Cette image me rappelle un bref moment de jouissance, alors que j'étais dans la merde jusqu'au cou, et que personne n'est venu pour nous prêter main-forte.
Recadrons : affecté au Cadastre, en Seine-St-Denis, alors que je sortais frais émoulu de l'ENI (- défunte, aujourd'hui ENFIP : même programme de merde, avec toujours les mêmes cons à vous diffuser la propagande officielle, repoussant les vrais problèmes aux calendes grecques), à la tête d'une équipe de 3 agents alors que le Tableau des Emplois en prévoyait 61.
Manque de formation appropriée, manque de temps à l'équipe auprès de laquelle je pêchais des renseignements et qui m'envoyait bouler car surmenée. J'avais constaté que les pétasses des autres services, se prenant pour des marquises, prétextaient de l'excuse de venir retirer le courrier pour alpaguer et tenir la jambe de mes agents.

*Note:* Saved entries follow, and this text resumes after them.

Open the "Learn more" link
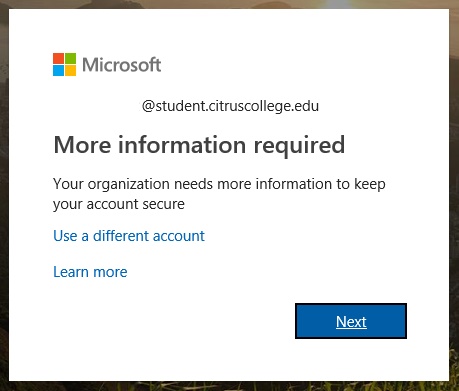 [90, 272]
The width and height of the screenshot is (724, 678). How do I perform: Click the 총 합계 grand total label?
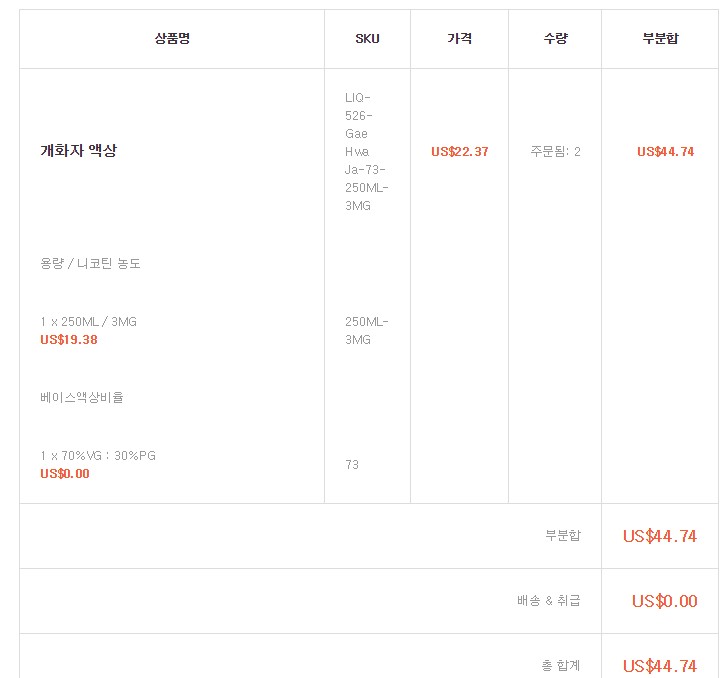tap(560, 666)
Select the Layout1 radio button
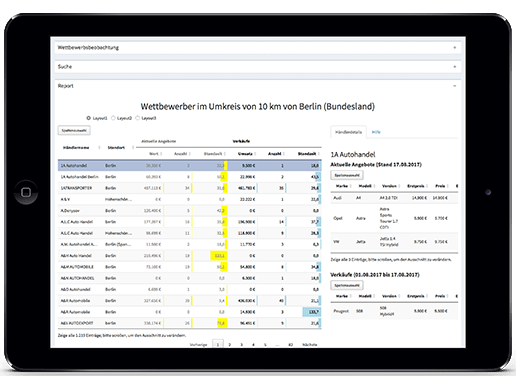 click(89, 118)
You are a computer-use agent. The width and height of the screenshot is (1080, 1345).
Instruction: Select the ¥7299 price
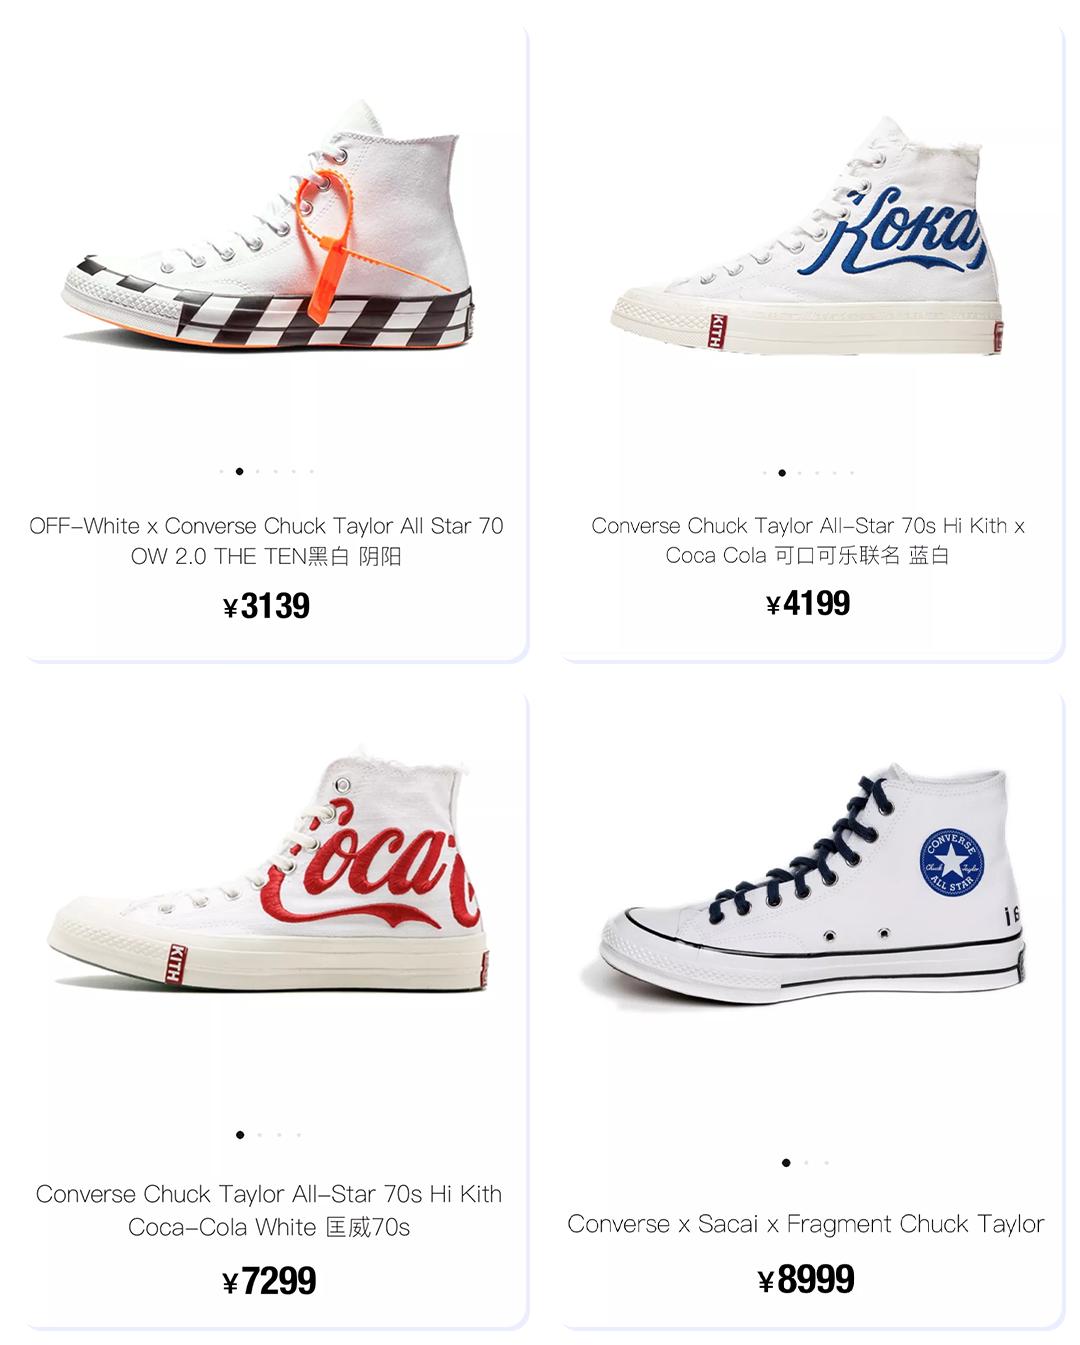(268, 1281)
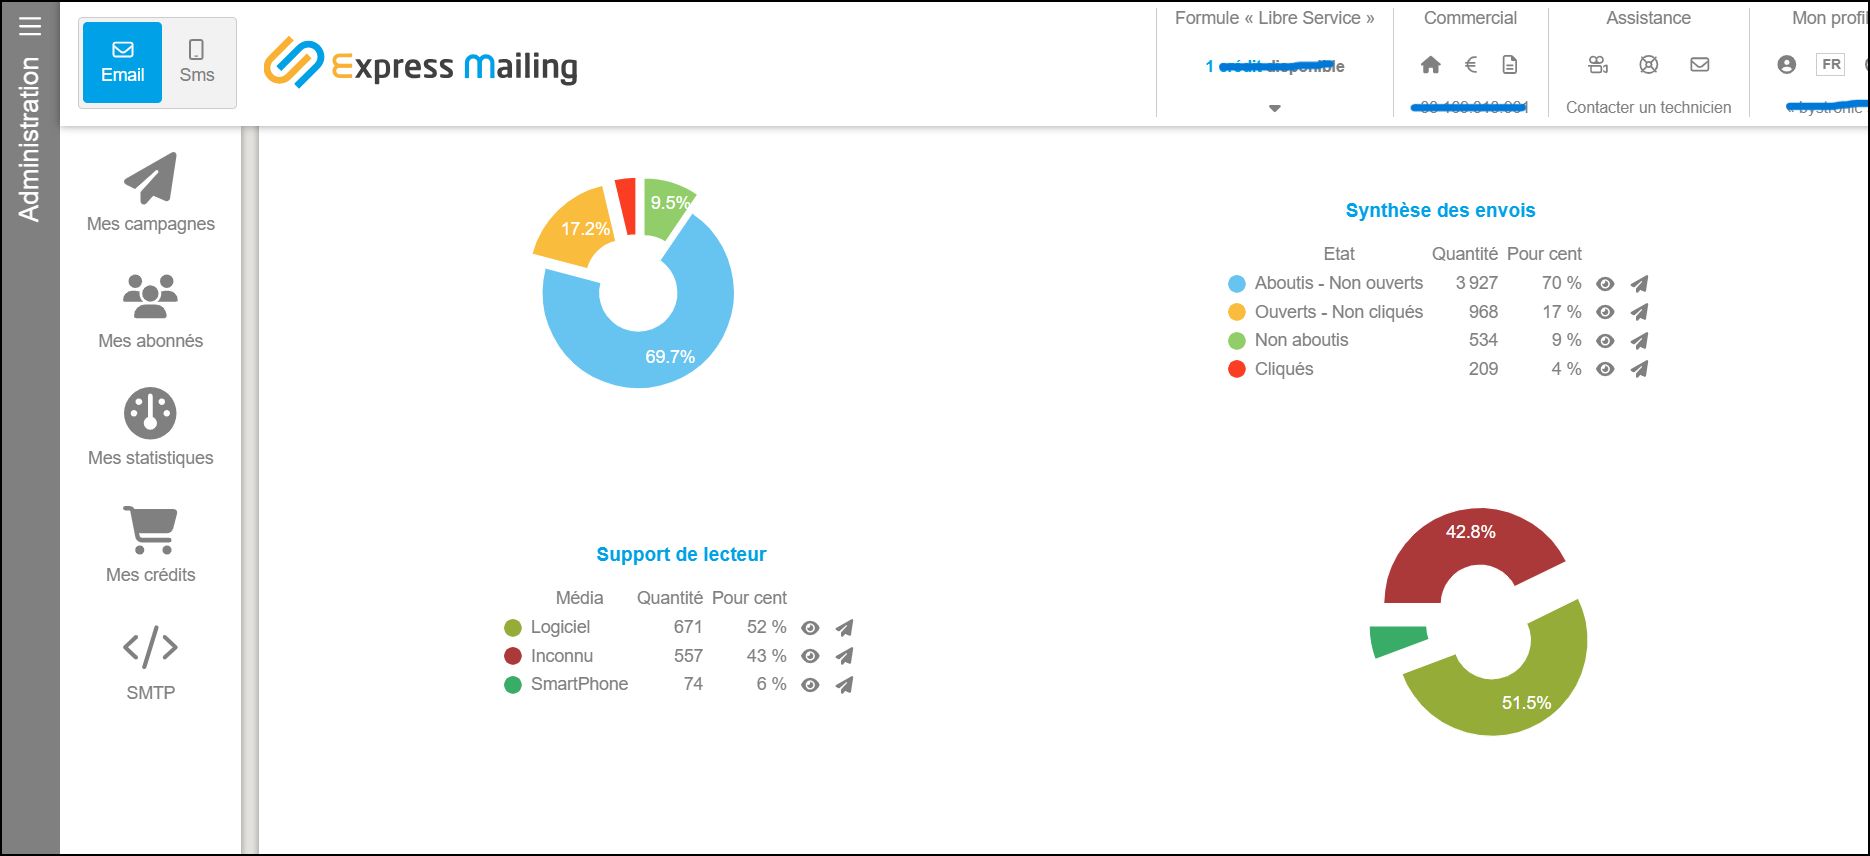Expand Formule Libre Service dropdown arrow
The height and width of the screenshot is (856, 1870).
point(1274,108)
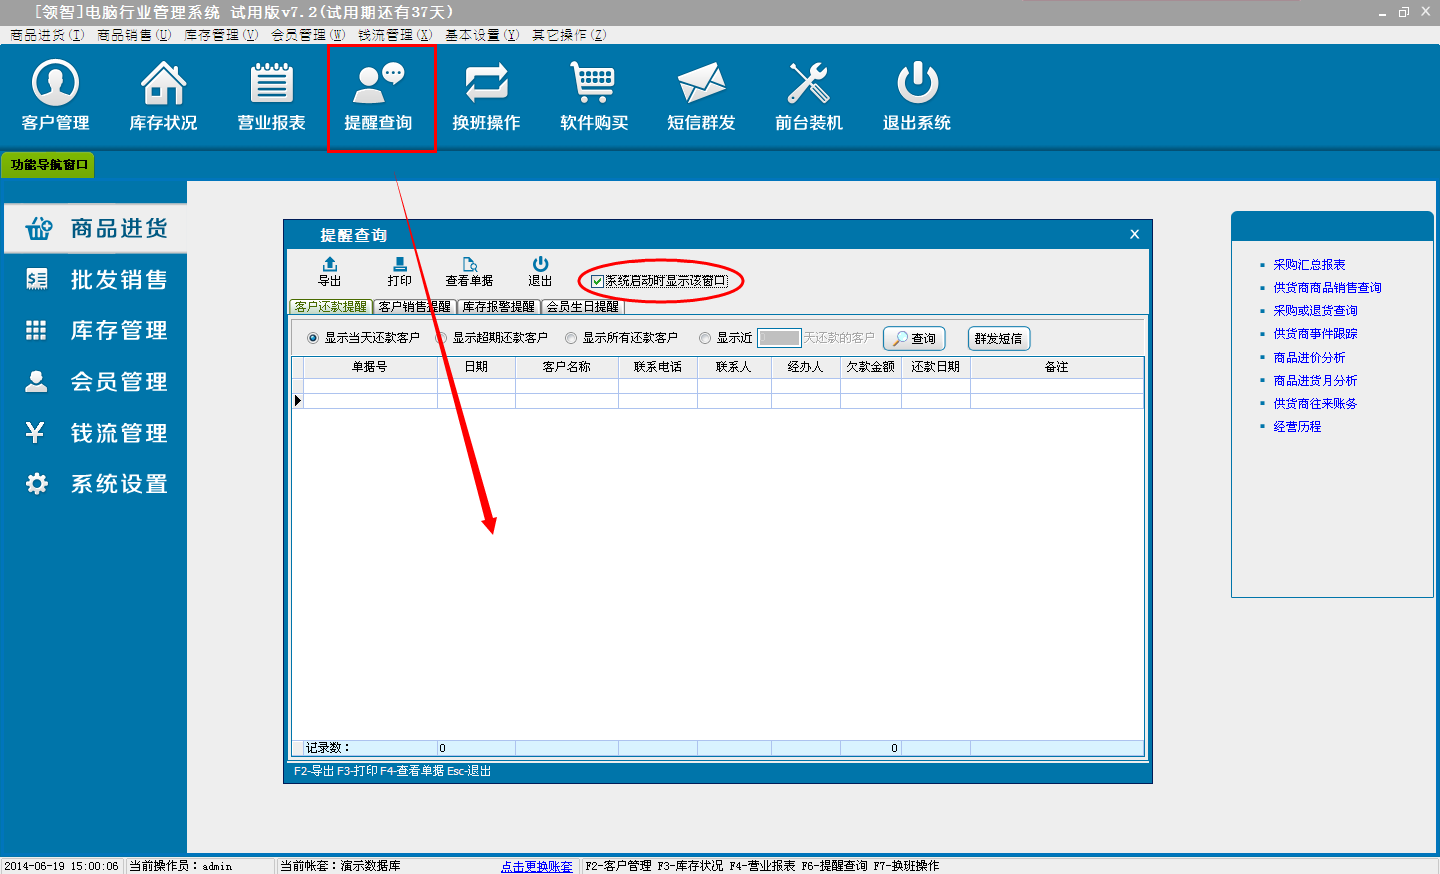Click the 换班操作 shift change icon
Screen dimensions: 1440x874
486,96
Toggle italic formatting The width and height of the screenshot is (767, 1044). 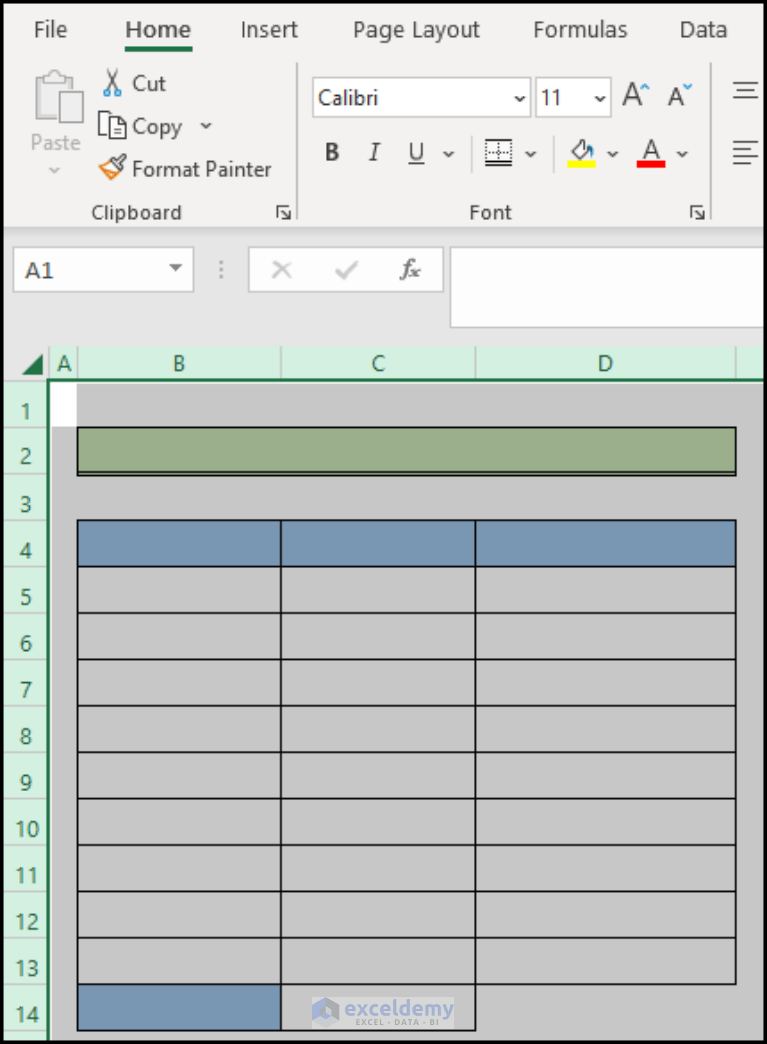coord(373,152)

J'ai donc, dans un premier temps, revu la disposition du mobilier et mis un frein à ces dilettantes fort importunes, à leur grand dam - les pauvres chéries étaient frustrées de ne plus pouvoir colporter leurs ragots puants. La case courrier était désormais juste à côté de la porte d'entrée ; elles n'avaient donc plus de motif de traverser tout le service pour former des bouchons en plein milieu, alors que nous courrions de toute part, sans que cela les émeuve autrement.
Dans un second temps, pour parachever cet ouvrage d'assainissement, profitant d'un prospectus pour une grande enseigne, j'affichai sur la porte du service l'image d'une planche à repasser, avec des annotations : "tapis de souris", "souris" pour le fer à repasser en promo ; et, pour finir d'enfoncer le clou, un parasol avec des caisses de boissons et autre bibine, avec la mention "ici on bosse".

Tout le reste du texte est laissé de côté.